It wasn’t supposed to happen this way.

My son wasn’t supposed to be sick. My wife wasn’t supposed to think of me as a liar. My entire family wasn’t supposed to die one by one around me. I wasn’t supposed to live like this, if one can call it living; I wasn’t supposed to be burdened with this perpetual curse, this everlasting plague, this eternal cancer of existence.

The mere idea that I once wanted this eternal damnation sets my blood ablaze. Immortality is an infection, an abomination, an atrocity that shouldn’t exist. It’s a disease that will eat you to the core, to the very center of your being and to the heart of the existence you can never end. It will make every aspect of life seem a little less innocent; it will rob you of anyone you ever make the mistake of loving. It will bring out the dark side in you. It will blacken your heart and transform you into a wreck that feels and understands entirely too much.

It will steal your very humanity.

It’s already taken mine.

My wretched story starts in the parking lot of a too-white hospital with too-cheerful nurses and too-optimistic doctors. It starts a year after my wife and I discovered our son had terminal cancer. It starts a month after he was hospitalized for what seemed like the hundredth time. It starts a year after we were told he was dying. It starts just a few weeks after I foolishly signed my life away to an eccentric peddler and his godforsaken potions- a mistake I regret a thousand times over each and every day that I’m forced to carry on.

A rainy December evening found me trudging toward the hospital with what felt like weight of the world on my shoulders.

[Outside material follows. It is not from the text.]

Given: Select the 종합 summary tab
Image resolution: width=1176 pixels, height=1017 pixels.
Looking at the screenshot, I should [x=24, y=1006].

My only son was dying, my wife and I grew further and further apart with each rigorous round of chemotherapy that always seemed cursed to fail, and I had unknowingly set myself up for the biggest mistake of a miserable lifetime that would never end.

I had devoted my very life to saving Ian, my only son and, judging by my rocky marriage, the only son I would ever have. I searched the Internet frantically like a man crazed and consulted every physicist and so-called expert that I could come in contact with (and wrote the ones I could not); I scoured the Earth and would have traveled to the very end of it to save my son.

How can I even begin to explain my desperation? During the two years that Ian’s cancer progressed, the two years preceding the damned mistake that ripped my life apart, I threw my entire self into spending time with my son and trying to save him. I felt helpless, pinioned between my heroic desire to do good and my inability to make this desire a reality. I was a ghost who felt too much and understood far too little, a ghost of my former self plagued by an excess of emotion and a lack of answers.

The only thing worse than watching your child die is watching your child die and knowing that you can do nothing.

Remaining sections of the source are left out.